##### EXTRACT TO READ

Version: 0.9

Custom ETL Features with Incremental Backfills

If you need to define aggregation features that aren't supported by Tecton's Aggregation Engine, you can develop custom ETL features.

When using custom ETL features, disable Tecton’s optimized backfill by setting incremental_backfills to True. Here's why you need to disable it, and how it works:

Default behavior: Tecton runs your query once for the entire time between feature_start_time and the feature registration time, minimizing backfill jobs (as explained here). This isn't compatible with ETL features that expect to process a fixed time range (say 1 day worth of data) of data for every single query run.
Incremental Backfills: Your query runs separately for each batch_schedule interval in the specified time range, ensuring every query run gets to process a fixed time range of data.

To illustrate this with an example, let's say you register a feature view on May 1, 2023. You set the feature_start_time as January 1, 2023, indicating that you want to backfill the feature view all the way back to the beginning of the year. Additionally, you define the feature's batch_schedule as "1d," instructing Tecton to run materialization jobs on a daily basis. Consequently, Tecton will perform a backfill query for your feature view each day for the time period between January 1, 2023, and May 1, 2023 (excluding the end date). This timeframe covers 120 days, resulting in a total of 120 backfill queries being executed.

Materialization Incremental Backfills

note

To determine the number of materialization jobs that will be created when you apply your changes, we strongly recommend checking the output of the tecton plan command. This will provide you with valuable insights into the job count and help you ensure that everything is configured as expected, and that the costs of the operation are acceptable.

caution

Because of the need for many jobs, Batch Feature Views with incremental backfills cannot compute features on the fly from the source and, instead, must be materialized first prior to requesting training data.

Example

Below are two examples of how to implement a Batch Feature View for a count distinct merchant over a seven day period. The first example uses FilteredSource to accomplish this, the second example uses the materialization_context.

##########
##### EXTRACTED INFORMATION

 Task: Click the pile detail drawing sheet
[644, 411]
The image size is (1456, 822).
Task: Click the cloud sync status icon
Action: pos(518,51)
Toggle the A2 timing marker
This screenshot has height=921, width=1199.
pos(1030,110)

##########
##### EXTRACTED INFORMATION

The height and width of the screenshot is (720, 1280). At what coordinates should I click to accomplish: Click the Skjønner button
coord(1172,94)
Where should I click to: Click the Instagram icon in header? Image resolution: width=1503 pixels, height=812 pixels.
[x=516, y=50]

##########
##### EXTRACTED INFORMATION

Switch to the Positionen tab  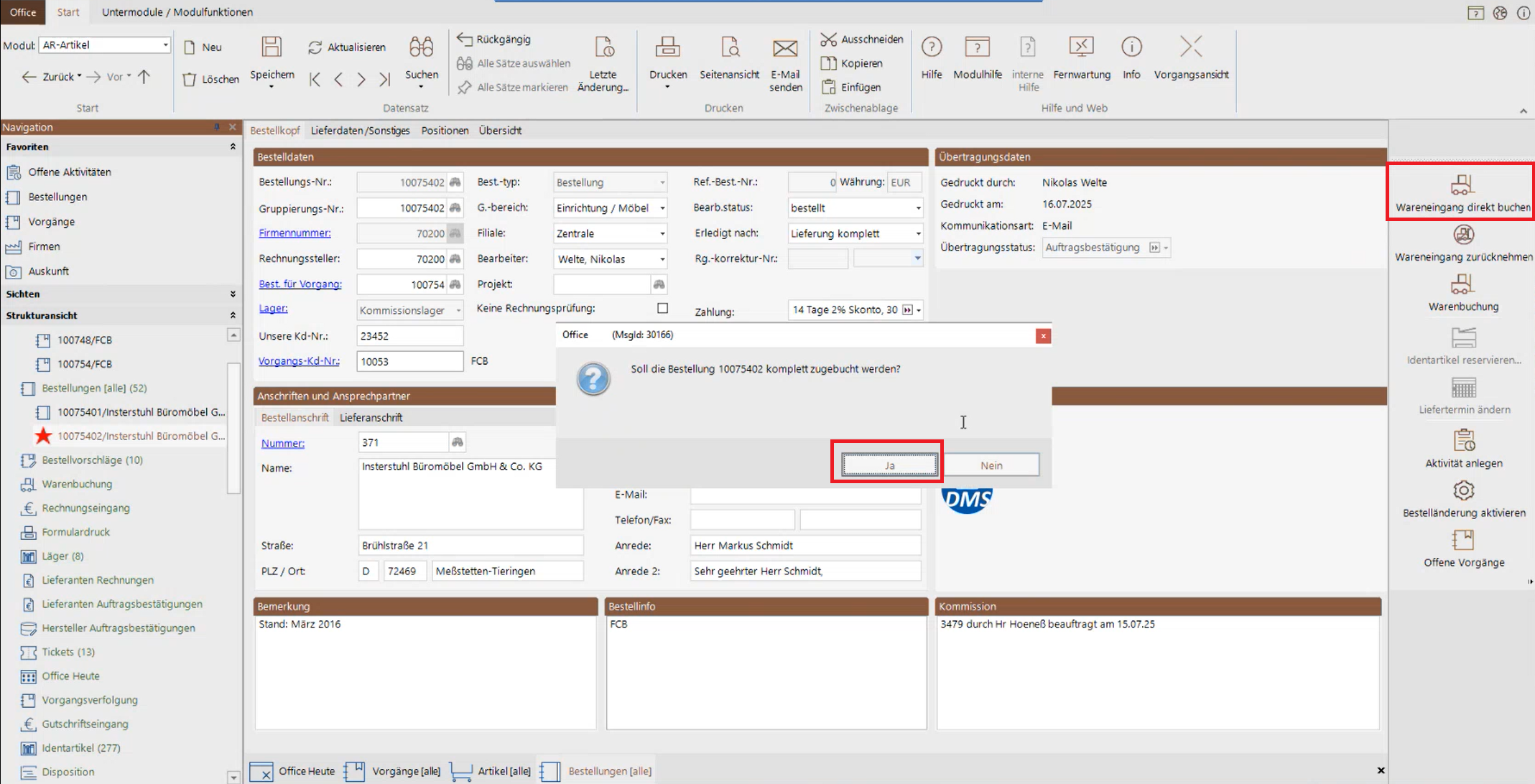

##########

§ **PROBLEM TO WORK ON**
Say whether each statement agrees with the page on custom ETL features with incremental backfills, and answer yes or no with the deciding words of the page quoted exactly. 1. With incremental backfills, the query runs separately for each batch_schedule interval. 2. In the worked example, the feature view is registered on January 1, 2023. 3. Batch Feature Views with incremental backfills can compute features on the fly from the source.

§ **SOLUTION FOR THIS PROBLEM**
1. Yes: "Your query runs separately for each batch_schedule interval in the specified time range"
2. No: "let's say you register a feature view on May 1, 2023"
3. No: "Batch Feature Views with incremental backfills cannot compute features on the fly from the source"